Боже, Боже, а что, если это не так? А что, если этот человек в самом деле приехал из Франции? И раз его впустили в страну, значит, простили грех молодости или не знают о нем. Она уже слышала, что некоторые русские люди после войны возвратились в Россию из эмиграции. То, что потом их почти всех пересажают, она еще и не могла знать.
Сердце у нее разрывалось от этой неопределенности. С одной стороны, гость очень толково рассказал об их родственных отношениях, но, с другой стороны, почему-то не вспомнил те два дня, когда она с мамой гостила в их имении под Нижним и он ее, девочку-хохотушку, подбрасывал на руках. Конечно, сама она ему об этом не напомнила.
Она сразу же сказала ему, что не знает ни о каких таких родственниках и никогда с ними не встречалась. Но если бы он вдруг сказал: «Неужели вы не помните, как я вас, девочку, подбрасывал на руках?!» — она бы поверила ему и оставила ночевать, как он просился. Поезд у него уходил на следующий день. Но он этого не вспомнил, он даже не вспомнил, что они с мамой гостили у них два дня. Он только точно назвал всех родственников.
В прямом смысле репрессии не коснулись их семьи, но она хорошо знала, что происходило в двадцатых и тридцатых годах.
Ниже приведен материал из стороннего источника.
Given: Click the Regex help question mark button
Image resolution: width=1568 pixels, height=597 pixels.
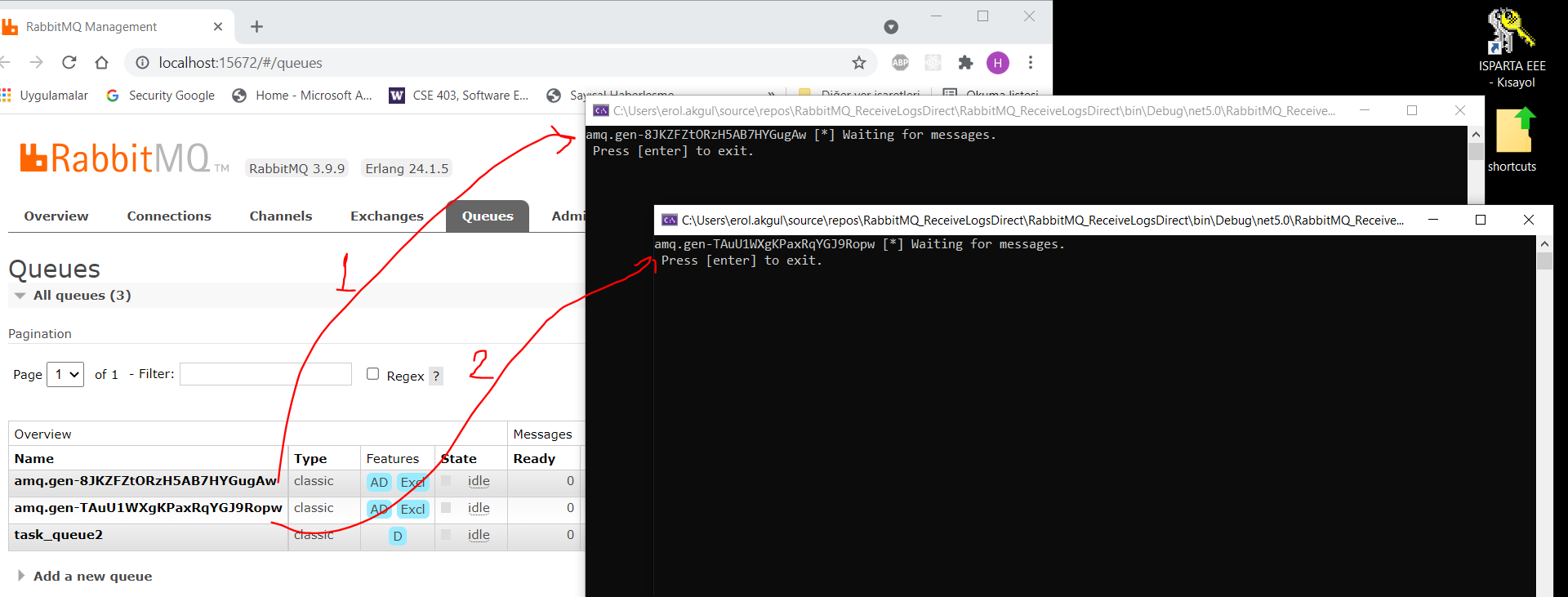Looking at the screenshot, I should pos(436,376).
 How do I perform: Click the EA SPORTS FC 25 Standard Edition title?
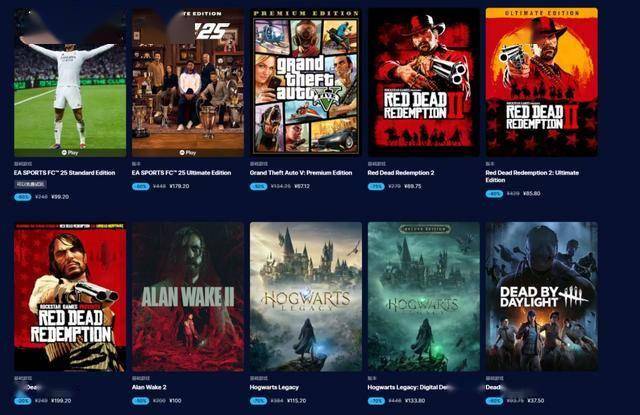pos(64,173)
До революции отец ее был управляющим страховой компанией Волжского пароходства.
— Это власть босяков, — говорил он брезгливо.
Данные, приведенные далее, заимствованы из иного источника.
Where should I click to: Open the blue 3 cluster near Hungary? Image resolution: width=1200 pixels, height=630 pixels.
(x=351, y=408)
Теперь он работал простым бухгалтером в городском банке. Ему навязывали для обучения совершенно неграмотных людей, которых он в самое короткое время должен был выучить бухгалтерскому делу При этом угрожающе постукивали наганом по столу.
При всем при том домашний быт он старался сохранить дореволюционный. И если на обед иногда подавали только вареную картошку, то тарелка все же должна была быть подогретой, а салфетка накрахмаленной.
В начале тридцатых годов, когда некоторых молодых инженеров автомобильного завода посылали учиться в Америку, ее мужу тоже предложили ехать, и он был готов.
— Не езжай, — запретил ему ее отец, — всех, кто уедет в Америку, потом, когда они вернутся, арестуют.
Муж ее не поехал. И в самом деле, всем, кто туда поехал, сначала после возвращения дали повышение по работе, а потом их арестовали как шпионов.
Да, строг был ее отец. Ни одного дня своей жизни он внутренне не признавал новую власть. Однажды сын его, уже учась в техникуме, сказал:
— Папа, спрячьте куда-нибудь иконы. Из-за них я не могу пригласить друзей в дом. Мне стыдно!
— Ах, тебе стыдно! Ну и убирайся к своим босякам! — взорвался отец и выгнал его из дому.
Сын ушел и стал жить в общежитии. Как разрывалась ее бедная мама между мужем и сыном, тайно помогая ему деньгами и едой.
А вот сейчас у Тамары Ивановны сердце разрывалось между желанием признать этого родственника и ужасом за свою семью, если он — посланец НКВД и их так проверяют. Что будет с двумя детьми-школьниками, если ее с мужем арестуют или даже просто вышлют в Сибирь? Страшно подумать!
— Тамара Ивановна, — снова и снова напоминал гость, — как же вы забыли? Мы же родственники! Я ваш троюродный брат.
— Не знаю, не знаю, — покрываясь красными пятнами, отвечала она с преувеличенной твердостью, — я ничего не слышала о таких родственниках.
Ее муж, теперь в Москве преподававший в институте, заполнял очень подробные анкеты, но, конечно, никогда не указывал, хотя это требовалось, что родственник его жены находится за границей. И вдруг сейчас они это обнаружат и ткнут его носом в эти анкеты. Нет, никогда она этого не признает! Ее муж был единственным беспартийным на кафедре, и его держали благодаря его исключительной работоспособности и чистоте происхождения. Кафедра держалась на нем. Нет, никогда она этого не признает! Но с другой стороны, если этого человека впустили в страну, какой же стыд отказывать ему в гостеприимстве.